ACTIVITY:
Among the entries that follow, the required portion opens with the line containing "The width and height of the screenshot is (1568, 710)." and closes with the line containing "Click the 02/12/1993 date on time axis". Give that portion again exactly, and nothing else.
_____
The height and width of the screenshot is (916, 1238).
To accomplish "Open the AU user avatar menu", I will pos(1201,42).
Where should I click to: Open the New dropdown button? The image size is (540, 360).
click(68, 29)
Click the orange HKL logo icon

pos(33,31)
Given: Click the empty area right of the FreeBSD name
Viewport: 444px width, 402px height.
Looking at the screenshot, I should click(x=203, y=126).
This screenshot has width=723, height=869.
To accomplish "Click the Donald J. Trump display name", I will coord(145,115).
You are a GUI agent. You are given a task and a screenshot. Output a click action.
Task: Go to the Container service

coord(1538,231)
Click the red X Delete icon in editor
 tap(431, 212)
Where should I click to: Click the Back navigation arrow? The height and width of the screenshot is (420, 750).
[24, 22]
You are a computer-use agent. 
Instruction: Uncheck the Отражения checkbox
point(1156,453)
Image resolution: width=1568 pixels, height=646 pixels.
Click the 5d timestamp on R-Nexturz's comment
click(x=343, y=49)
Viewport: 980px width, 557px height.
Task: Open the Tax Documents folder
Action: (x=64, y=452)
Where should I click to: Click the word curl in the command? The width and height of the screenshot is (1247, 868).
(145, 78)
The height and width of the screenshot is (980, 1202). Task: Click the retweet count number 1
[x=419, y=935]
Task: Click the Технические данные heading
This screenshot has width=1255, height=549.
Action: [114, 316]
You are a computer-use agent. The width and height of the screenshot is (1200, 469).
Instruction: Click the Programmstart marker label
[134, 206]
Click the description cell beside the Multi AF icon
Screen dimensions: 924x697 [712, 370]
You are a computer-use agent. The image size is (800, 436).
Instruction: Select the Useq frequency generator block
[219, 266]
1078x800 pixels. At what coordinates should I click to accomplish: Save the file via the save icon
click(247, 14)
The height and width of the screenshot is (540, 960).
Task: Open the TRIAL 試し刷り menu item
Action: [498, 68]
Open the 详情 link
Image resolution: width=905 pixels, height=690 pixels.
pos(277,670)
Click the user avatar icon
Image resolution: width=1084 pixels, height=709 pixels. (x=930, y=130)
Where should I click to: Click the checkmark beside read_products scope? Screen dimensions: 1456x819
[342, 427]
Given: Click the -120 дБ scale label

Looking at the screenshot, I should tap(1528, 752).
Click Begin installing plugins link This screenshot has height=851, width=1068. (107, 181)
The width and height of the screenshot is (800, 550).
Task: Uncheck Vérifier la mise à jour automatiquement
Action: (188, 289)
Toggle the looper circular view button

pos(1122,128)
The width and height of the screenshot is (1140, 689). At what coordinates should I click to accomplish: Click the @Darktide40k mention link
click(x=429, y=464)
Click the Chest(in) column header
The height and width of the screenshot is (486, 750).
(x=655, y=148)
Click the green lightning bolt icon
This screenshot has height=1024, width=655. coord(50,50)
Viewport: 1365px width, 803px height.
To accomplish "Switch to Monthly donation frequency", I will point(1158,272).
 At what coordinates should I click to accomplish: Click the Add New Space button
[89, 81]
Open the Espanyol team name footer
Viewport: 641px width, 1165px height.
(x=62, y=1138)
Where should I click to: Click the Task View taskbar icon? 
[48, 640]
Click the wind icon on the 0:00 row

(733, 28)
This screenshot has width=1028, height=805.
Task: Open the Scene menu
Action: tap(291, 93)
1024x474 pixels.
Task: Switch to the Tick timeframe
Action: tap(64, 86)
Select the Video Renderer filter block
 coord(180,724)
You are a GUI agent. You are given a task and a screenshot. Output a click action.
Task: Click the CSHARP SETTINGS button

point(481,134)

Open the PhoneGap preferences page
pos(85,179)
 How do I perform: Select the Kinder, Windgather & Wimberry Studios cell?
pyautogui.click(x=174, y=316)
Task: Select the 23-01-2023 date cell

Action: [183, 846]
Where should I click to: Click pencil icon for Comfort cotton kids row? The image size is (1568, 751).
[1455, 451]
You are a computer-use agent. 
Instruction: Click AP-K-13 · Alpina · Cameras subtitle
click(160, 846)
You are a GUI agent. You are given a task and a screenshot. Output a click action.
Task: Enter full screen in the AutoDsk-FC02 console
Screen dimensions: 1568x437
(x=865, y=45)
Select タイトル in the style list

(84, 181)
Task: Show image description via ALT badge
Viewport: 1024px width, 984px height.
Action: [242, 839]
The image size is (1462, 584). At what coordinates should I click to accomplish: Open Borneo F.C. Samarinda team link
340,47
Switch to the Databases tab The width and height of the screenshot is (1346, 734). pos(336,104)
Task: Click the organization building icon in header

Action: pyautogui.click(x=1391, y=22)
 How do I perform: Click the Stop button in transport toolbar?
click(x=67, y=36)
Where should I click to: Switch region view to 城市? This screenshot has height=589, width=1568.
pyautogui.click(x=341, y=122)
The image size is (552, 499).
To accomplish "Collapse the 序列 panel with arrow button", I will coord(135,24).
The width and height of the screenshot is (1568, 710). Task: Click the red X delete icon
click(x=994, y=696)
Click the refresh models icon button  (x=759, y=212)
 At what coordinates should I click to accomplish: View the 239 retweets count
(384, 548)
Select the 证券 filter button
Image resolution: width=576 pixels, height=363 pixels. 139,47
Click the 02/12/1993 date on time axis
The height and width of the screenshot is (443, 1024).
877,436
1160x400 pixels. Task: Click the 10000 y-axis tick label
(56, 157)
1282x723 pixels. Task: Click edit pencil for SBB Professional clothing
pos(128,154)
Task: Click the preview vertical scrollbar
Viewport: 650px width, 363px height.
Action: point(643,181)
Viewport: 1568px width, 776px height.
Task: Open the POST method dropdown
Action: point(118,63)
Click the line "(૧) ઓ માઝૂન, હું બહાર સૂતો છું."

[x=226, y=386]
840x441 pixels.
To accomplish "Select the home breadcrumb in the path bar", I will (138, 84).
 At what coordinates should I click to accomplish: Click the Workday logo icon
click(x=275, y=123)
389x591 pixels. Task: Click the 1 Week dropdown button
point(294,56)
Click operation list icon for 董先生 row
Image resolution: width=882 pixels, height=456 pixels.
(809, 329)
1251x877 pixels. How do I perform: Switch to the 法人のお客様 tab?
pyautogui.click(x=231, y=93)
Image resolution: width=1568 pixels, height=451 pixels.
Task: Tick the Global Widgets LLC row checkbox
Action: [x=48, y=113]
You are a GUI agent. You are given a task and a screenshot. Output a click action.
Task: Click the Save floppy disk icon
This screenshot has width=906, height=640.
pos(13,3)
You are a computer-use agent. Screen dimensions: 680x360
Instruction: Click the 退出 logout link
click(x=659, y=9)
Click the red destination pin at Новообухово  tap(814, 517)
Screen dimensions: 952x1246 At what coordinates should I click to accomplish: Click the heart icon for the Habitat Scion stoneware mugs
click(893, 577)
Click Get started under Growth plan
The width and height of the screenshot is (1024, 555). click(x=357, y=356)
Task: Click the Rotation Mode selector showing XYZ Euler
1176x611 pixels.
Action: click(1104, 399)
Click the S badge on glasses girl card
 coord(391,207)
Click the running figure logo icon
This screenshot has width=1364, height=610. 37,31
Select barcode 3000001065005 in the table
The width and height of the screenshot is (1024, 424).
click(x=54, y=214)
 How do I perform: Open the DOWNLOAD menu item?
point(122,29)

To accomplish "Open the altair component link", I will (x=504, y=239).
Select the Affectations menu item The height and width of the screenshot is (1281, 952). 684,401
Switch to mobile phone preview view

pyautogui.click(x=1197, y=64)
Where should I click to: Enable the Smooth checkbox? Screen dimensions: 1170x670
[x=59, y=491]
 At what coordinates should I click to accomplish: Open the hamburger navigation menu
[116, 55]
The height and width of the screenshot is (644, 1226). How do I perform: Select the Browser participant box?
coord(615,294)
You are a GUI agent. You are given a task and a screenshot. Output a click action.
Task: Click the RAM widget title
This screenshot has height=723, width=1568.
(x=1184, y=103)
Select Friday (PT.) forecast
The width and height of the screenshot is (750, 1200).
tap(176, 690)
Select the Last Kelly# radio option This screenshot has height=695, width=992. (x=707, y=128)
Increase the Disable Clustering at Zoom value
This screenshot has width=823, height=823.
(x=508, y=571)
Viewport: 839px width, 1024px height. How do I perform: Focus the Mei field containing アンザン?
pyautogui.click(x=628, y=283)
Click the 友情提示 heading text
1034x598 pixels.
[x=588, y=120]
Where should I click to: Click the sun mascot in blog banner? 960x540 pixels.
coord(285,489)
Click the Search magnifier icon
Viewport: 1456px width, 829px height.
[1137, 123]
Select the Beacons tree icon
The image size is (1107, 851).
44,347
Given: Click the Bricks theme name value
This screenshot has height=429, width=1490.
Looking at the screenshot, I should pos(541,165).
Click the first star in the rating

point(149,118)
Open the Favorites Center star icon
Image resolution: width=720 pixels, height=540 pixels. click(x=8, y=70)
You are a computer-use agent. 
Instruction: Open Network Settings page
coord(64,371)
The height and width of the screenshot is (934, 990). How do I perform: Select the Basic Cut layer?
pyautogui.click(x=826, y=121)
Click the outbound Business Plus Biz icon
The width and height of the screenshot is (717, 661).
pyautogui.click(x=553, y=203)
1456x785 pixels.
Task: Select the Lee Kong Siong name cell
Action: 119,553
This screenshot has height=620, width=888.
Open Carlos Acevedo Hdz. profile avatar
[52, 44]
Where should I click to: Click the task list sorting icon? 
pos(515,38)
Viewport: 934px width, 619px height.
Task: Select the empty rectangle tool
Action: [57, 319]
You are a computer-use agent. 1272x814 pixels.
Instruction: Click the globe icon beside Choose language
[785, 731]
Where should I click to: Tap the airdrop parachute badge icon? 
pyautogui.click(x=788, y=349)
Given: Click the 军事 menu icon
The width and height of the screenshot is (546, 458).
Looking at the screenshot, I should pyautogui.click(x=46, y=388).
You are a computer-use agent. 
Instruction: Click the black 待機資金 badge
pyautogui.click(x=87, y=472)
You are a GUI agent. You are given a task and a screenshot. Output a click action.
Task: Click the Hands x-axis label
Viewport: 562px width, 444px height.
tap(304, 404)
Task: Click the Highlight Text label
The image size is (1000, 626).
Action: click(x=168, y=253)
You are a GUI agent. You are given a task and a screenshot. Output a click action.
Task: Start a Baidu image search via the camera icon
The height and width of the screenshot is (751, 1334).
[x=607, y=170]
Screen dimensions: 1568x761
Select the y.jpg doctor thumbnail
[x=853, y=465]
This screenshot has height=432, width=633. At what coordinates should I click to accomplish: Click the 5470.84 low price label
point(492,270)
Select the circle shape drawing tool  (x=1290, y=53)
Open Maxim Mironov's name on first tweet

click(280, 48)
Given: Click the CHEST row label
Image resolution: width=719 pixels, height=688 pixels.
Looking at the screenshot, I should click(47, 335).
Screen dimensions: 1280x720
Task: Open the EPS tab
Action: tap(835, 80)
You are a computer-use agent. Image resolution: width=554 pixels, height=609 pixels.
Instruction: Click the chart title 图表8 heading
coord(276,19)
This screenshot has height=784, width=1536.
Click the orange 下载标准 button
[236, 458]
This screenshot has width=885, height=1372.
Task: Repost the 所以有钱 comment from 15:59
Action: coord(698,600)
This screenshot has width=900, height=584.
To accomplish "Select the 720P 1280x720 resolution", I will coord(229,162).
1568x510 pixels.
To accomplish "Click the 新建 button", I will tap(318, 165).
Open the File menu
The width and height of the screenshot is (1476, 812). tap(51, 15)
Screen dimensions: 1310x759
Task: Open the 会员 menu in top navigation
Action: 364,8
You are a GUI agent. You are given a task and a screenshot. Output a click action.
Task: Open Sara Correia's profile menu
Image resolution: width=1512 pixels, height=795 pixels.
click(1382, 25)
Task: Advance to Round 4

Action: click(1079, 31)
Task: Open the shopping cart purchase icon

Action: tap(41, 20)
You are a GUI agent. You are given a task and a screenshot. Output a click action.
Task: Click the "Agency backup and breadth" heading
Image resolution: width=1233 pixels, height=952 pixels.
_____
TASK OUTPUT:
The width and height of the screenshot is (1568, 710). Task: Click the red X delete icon
click(x=994, y=696)
Click the refresh models icon button  (x=759, y=212)
 At what coordinates should I click to accomplish: View the 239 retweets count
(384, 548)
Select the 证券 filter button
Image resolution: width=576 pixels, height=363 pixels. 139,47
Click the 02/12/1993 date on time axis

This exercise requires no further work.